The binding is removed.
The following table describes the information that is displayed in the MAC Binding Table.
Table 62. MAC Binding Table
Field Description
Interface The interface of the ACL assigned.
Direction The selected packet filtering direction for the ACL.
ACL Type The type of ACL assigned to the selected interface and direction.
ACL ID The ACL name identifying the ACL assigned to the selected interface and direction.
Sequence Number The sequence number signifying the order of the specified ACL relative to other ACLs
assigned to the selected interface and direction.
Configure a Basic or Extended IP ACL
An IP ACL consists of a set of rules that are matched sequentially against a packet. When a
packet meets the match criteria of a rule, the specified rule action (Permit or Deny) is taken,
and the additional rules are not checked for a match. You must specify the interfaces to
which an IP ACL applies, as well as whether it applies to inbound or outbound traffic.
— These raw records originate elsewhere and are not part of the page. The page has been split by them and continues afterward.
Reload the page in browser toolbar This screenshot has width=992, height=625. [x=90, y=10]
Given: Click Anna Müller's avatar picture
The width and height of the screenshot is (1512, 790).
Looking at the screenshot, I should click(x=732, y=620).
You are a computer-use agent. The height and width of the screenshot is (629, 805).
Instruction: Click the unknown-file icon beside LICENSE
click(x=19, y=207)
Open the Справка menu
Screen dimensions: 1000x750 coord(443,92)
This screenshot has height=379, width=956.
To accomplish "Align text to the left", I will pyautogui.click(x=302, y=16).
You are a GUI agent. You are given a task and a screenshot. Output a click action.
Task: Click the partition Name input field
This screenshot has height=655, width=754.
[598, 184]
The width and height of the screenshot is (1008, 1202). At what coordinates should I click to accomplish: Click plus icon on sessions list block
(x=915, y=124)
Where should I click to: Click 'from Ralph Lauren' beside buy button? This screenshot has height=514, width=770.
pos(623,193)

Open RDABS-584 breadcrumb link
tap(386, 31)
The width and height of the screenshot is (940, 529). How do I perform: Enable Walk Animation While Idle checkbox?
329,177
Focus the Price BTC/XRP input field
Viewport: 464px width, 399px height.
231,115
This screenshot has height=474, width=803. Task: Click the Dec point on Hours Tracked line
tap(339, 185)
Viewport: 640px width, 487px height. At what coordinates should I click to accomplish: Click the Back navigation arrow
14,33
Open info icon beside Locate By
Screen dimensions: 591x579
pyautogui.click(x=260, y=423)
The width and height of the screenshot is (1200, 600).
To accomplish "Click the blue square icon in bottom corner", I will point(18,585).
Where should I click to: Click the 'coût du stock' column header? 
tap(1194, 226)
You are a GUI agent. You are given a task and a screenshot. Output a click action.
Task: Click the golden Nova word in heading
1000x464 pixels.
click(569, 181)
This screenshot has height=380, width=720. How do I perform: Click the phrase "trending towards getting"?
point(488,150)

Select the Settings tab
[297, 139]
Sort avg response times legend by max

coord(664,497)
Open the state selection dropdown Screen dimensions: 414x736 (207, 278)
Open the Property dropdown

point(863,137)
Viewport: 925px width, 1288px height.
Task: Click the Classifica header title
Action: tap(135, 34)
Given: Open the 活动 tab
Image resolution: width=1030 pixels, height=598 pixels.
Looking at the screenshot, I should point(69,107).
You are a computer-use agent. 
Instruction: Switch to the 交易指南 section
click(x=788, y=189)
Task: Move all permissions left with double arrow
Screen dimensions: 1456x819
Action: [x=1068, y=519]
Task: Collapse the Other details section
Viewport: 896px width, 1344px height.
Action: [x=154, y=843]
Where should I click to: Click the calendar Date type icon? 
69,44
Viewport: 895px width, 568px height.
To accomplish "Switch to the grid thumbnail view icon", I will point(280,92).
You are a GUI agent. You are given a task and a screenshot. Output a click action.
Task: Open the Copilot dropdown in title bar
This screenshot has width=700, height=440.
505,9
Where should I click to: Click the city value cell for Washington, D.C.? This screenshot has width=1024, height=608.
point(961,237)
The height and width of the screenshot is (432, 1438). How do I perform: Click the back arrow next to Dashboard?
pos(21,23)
Multiple steps are involved in defining an IP ACL and applying it to the switch:
1. Add an IP
ACL ID (see Add an IP ACL on page 276).
The differences between a basic IP ACL and an extended IP ACL are as follows:
• Numbered ACL from 1 to 99. Creates a basic IP
ACL, which allows you to permit or
deny traffic from a source IP address.
• Numbered ACL from 100 to 199. Creates an extended IP
ACL, which allows you to
permit or deny specific types of Layer 3 or Layer 4 traffic from a source IP address to
a destination IP address. This type of ACL provides more granularity and filtering
capabilities than the basic IP ACL.
• Named IP ACL. Create an extended IP
ACL with a name string that is up to 31
alphanumeric characters in length. The name must start with an alphabetic character.
2. Create an IP rule (see
Configure Rules for a Basic IP ACL on page 278 or Configure
Rules for an Extended IP ACL on page 282).